Figure by Gretna Campbell
- Title: Figure
- Artist: Gretna Campbell
- Medium: Oil on canvas
- Size: 31"h x 44"w
- Creation date: 1987
- Added to collection: 2018
- Donor: Gift of Martha Campbell
- Campus: Rock Creek
- Location: B5/2 Common area
A thin, young woman lies on a sheet on a couch, her body filling the canvas in a bold diagonal zig zag. She looks to the side, lost in her own thoughts. This large painting is bold and confident, like a big gesture drawing in paint: a blossom of yellow light surrounds her head; the left corner is little more than an outline of a table. It is as much about paint as about image. Although it was made in 1987, it owes its language to the agitated paint surfaces of the Abstract Expressionists who were Campbell's contemporaries and artistic mentors. Andrew Forge wrote: "Gretna was what Van Gogh called 'a painting locomotive'.... Painting was her instrument and she played it as though the canvas and the colored substance under her hand, were extensions of herself."

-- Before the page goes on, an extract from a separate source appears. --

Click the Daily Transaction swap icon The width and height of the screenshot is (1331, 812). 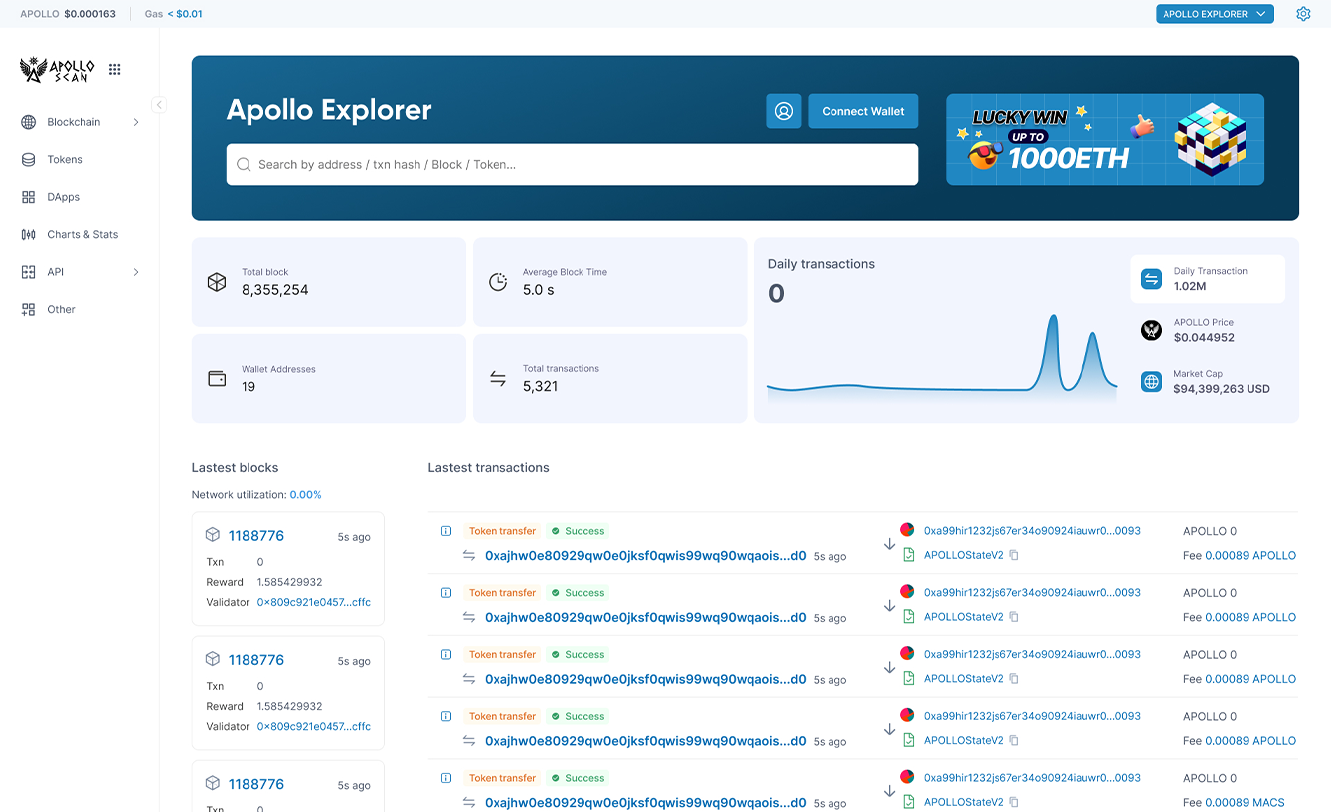[1152, 279]
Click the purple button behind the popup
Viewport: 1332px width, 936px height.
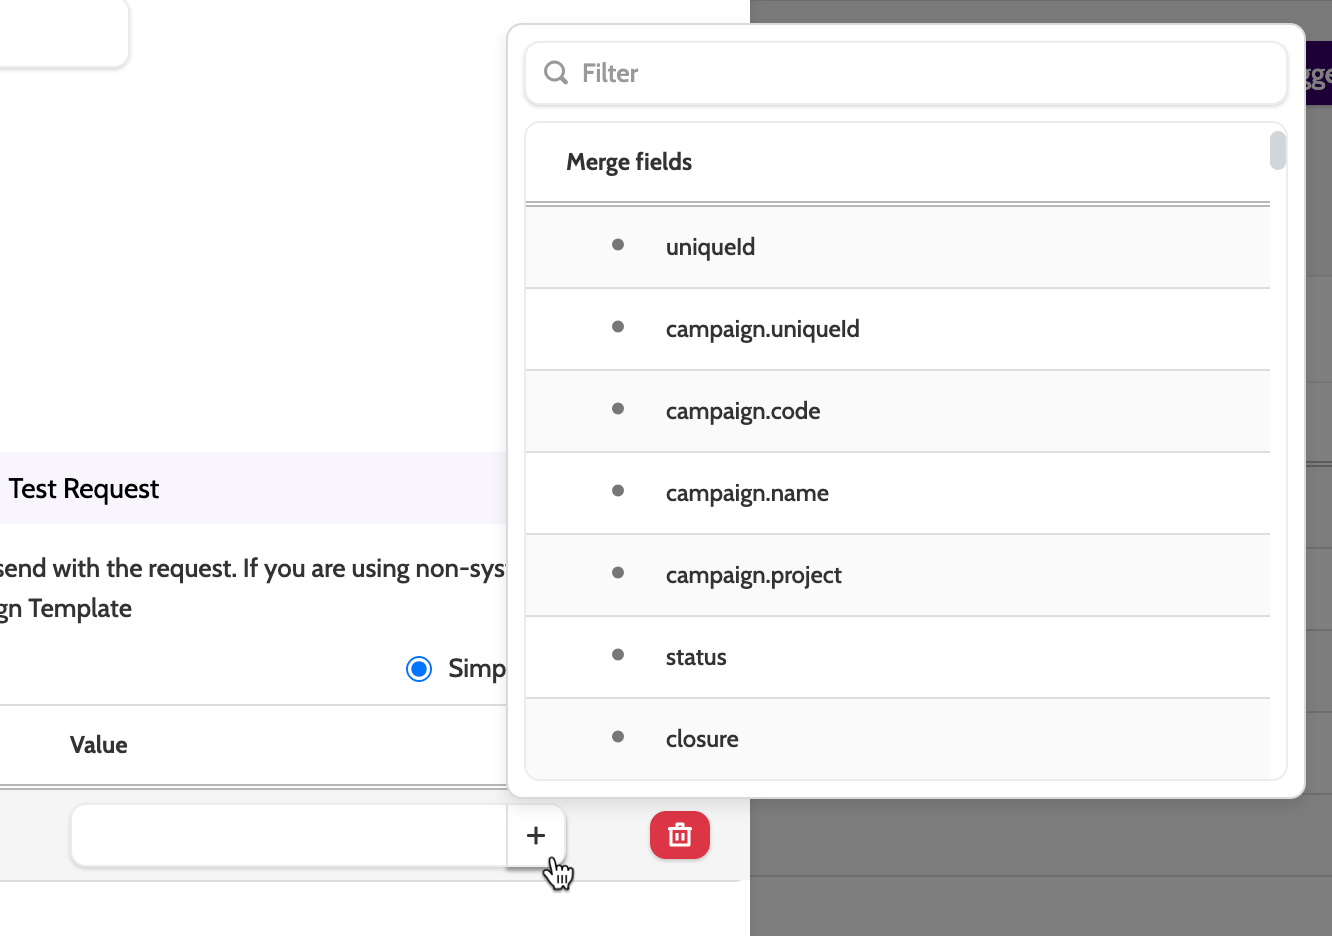[x=1318, y=73]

Campbell, primarily a landscape painter, often turned to the figure when she was in the city or unable to paint outdoors. The long, rich and often problematic tradition of nude figure painting in Western art is evoked here, though this painting does not have the sexualized gaze common to this genre, nor does the figure's seeming unawareness of the viewer imply voyeurism. The rumpled sheet covering the sofa and painter's table in foreground suggests the world of art school with its bored models and shabby studio furniture. The painting dates from the last year of the artist's life, just before she died from cancer at age 65; the contradiction between the lively paint handling and the slight melancholy and vulnerability which surrounds the model's thin, almost emaciated body is striking.